My laboratory is broadly interested in innate immunity, focused in three main areas:

Innate lymphoid cells (ILCs) in mucosal immunity

The laboratory has a long-standing interest in ILCs, which are lymphocytes that lack specific antigen receptors. They are found in the mucosae and mucosal-associated lymphoid tissues, where they promptly initiate cytokine responses to pathogens. In 2008, we identified a subset of ILCs that produce IL-22 in response to IL-23 in humans and mice [1]. These cells, which are now known as ILC3s, are a critical component of mucosal immune responses in health and disease.

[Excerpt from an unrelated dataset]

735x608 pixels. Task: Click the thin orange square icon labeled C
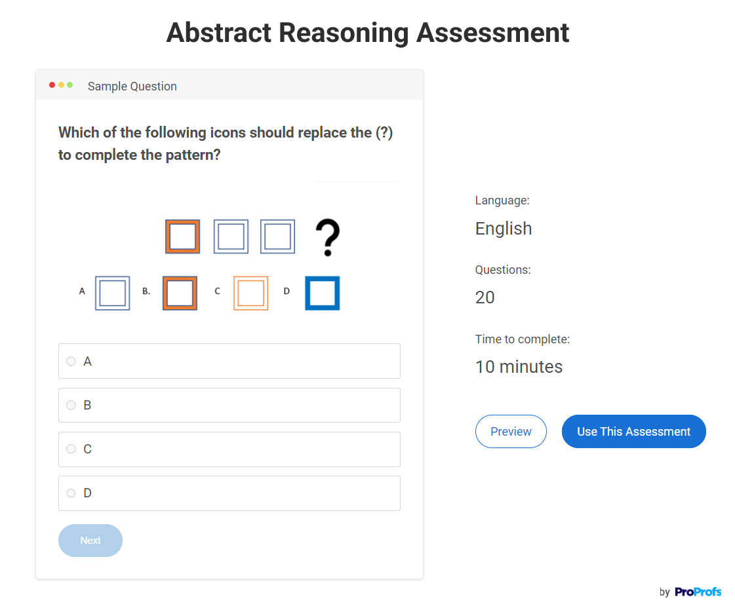250,293
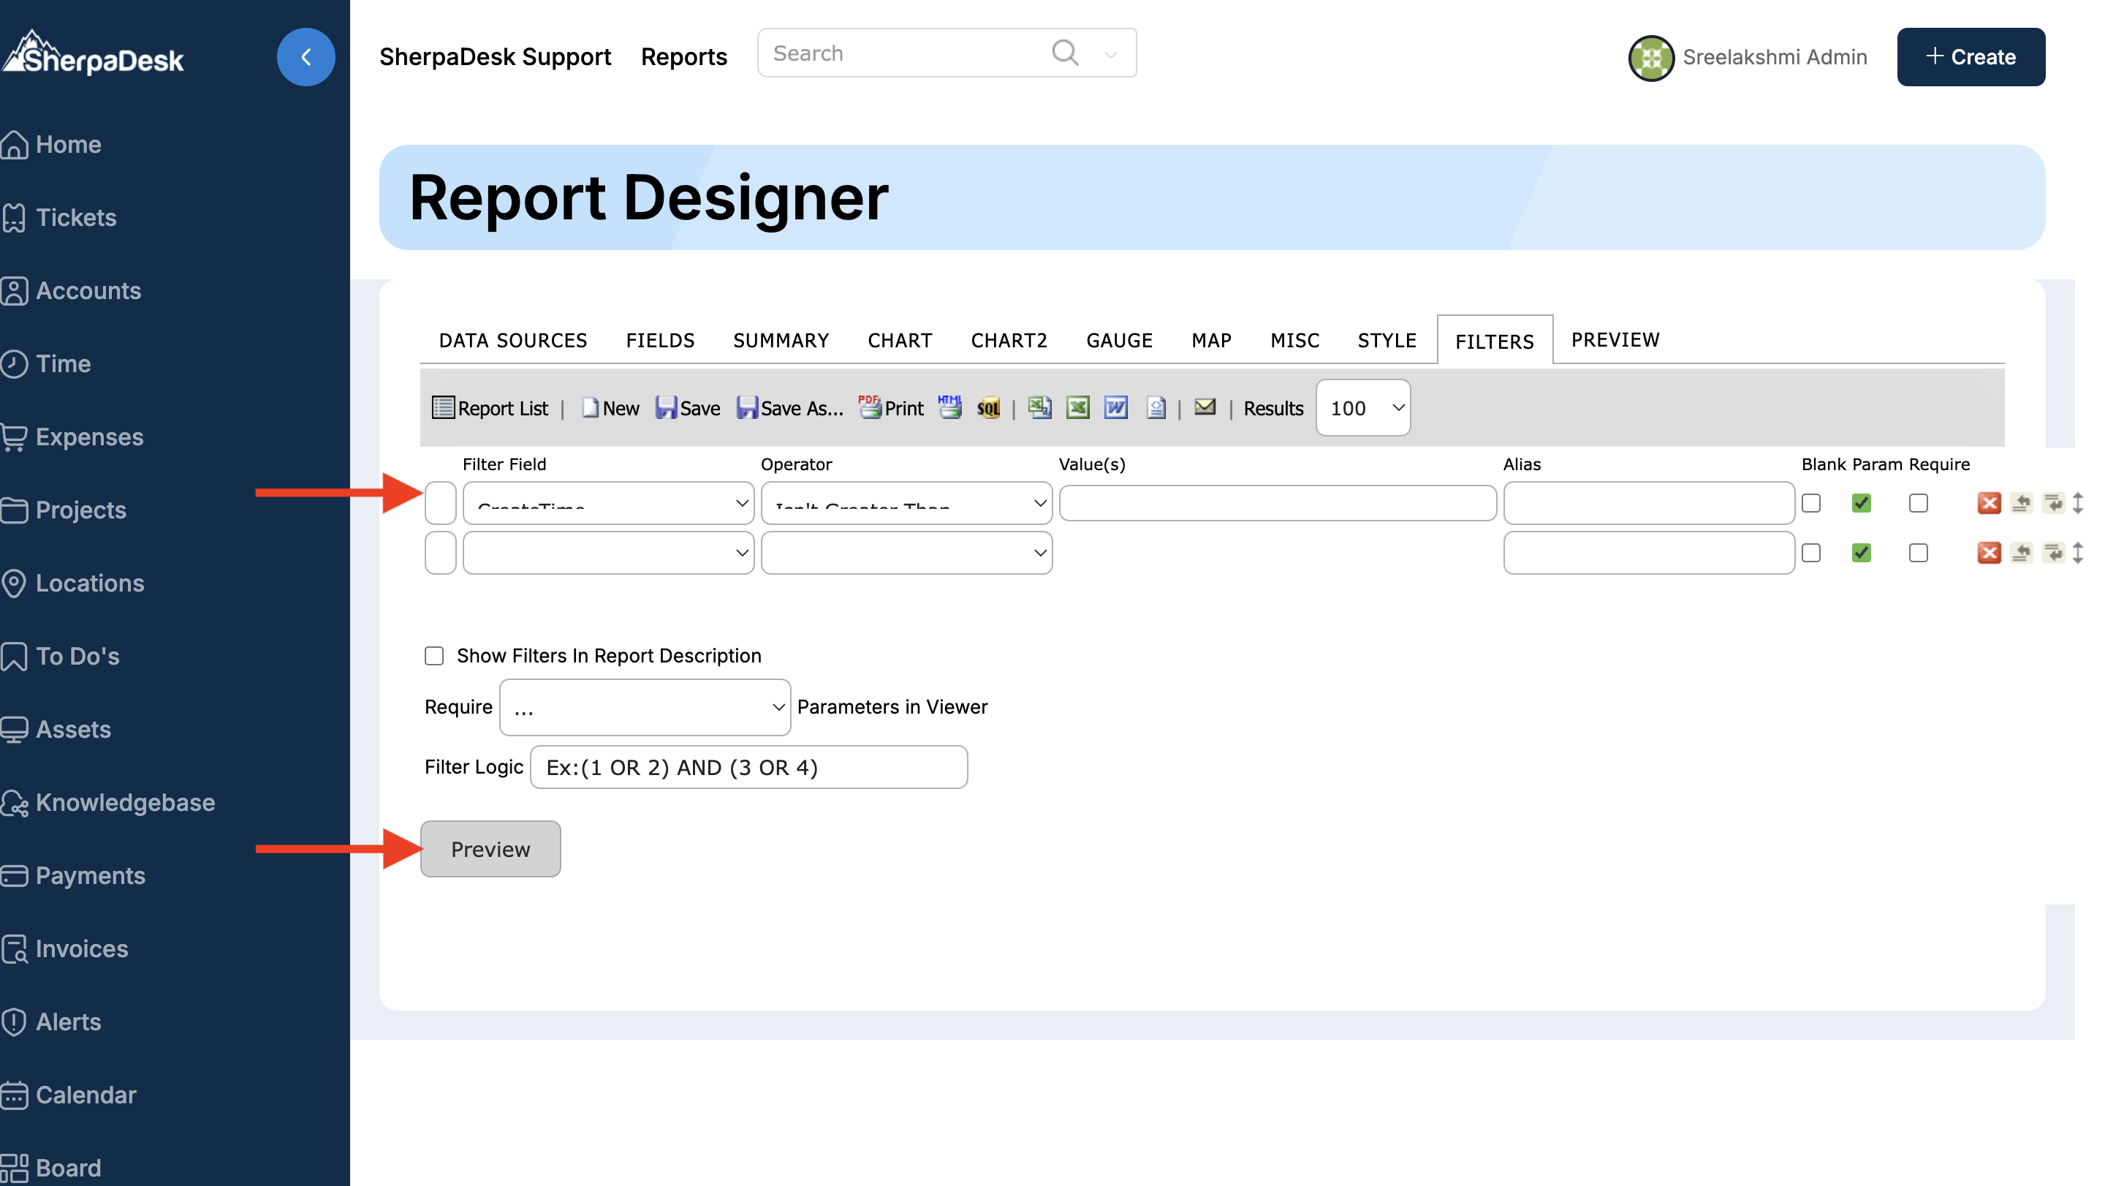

We then identified a second subset of mucosal ILCs, now known as ILC1, which uniquely reside at the intraepithelial interface, produce IFN-γ and are likely to play an important role in gastrointestinal immune responses [2]. We have profiled the transcriptome and the epigenome of ILCs in collaboration with the ImmGen consortium and the laboratory of Dr. Gene Oltz [3, 4]. We are investigating the role of transcription factors, such as the aryl hydrocarbon receptor (AHR) [5], in ILC development and the function of ILC surface receptors [6]. We are generating mouse models lacking ILC subsets to understand their functions during infection and inflammatory bowel disease.

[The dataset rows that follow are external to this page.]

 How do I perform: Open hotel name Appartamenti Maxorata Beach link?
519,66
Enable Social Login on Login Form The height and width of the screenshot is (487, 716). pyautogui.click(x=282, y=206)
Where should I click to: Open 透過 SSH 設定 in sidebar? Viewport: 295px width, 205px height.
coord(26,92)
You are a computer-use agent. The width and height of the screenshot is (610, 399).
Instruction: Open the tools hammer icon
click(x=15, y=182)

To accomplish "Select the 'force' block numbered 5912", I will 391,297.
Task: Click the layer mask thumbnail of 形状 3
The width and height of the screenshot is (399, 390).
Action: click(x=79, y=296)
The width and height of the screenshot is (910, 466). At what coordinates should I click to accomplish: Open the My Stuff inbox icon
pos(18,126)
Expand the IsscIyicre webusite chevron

Innate immune mechanisms in Alzheimer’s disease and neurodegeneration

Triggering receptors expressed on myeloid cells (TREM) are cell surface receptors encoded on human chromosome 6 that we found to be differentially expressed on granulocytes, dendritic cells, monocytes and tissue macrophages, including bone osteoclasts and brain microglia [7]. Humans lacking TREM2 or its associated signaling adaptor DAP12 develop a progressive, early onset dementia known as Nasu-Hakola disease. Recently, the TREM2 polymorphism R47H was implicated as a genetic risk for Alzheimer’s disease (AD). We are currently exploring the capacity of TREM2 to promote microglial cell function and how TREM2 allelic variants result in susceptibility to AD [8, 9]. We have also demonstrated that the cytokine IL-34 promotes the proliferation and survival of microglia through the receptor CSF-1R [10] and are testing IL-34 as a therapeutic target for neurodegenerative diseases

Plasmacytoid dendritic cells and IFNα/β in host defense and autoimmunity

Plasmacytoid dendritic cells (pDCs) are bone marrow-derived leukocytes that detect RNA and DNA from viruses and RNA/DNA/immunocomplexes through two endosomal sensors, TLR7 and TLR9, and secrete large amounts of type I interferons, i.e. IFNα/β. We described pDCs in 1999 as professional IFNα/β-producing cells that respond to influenza virus in human blood [11] and have contributed numerous milestones to the field of pDC research. We developed a transgenic mouse model in which pDCs can be specifically ablated for long periods of time [12]. By using this tool, we have assessed the relevance of pDCs  with respect to other anti-viral mechanisms during infection. Because autoimmune diseases, such as systemic lupus erythematosus (SLE), are associated with excessive pDC activation and secretion of IFNα, we are also exploring the impact of pDCs on models of SLE to determine whether disabling pDCs is a viable therapeutic strategy that can be applied to human autoimmune diseases.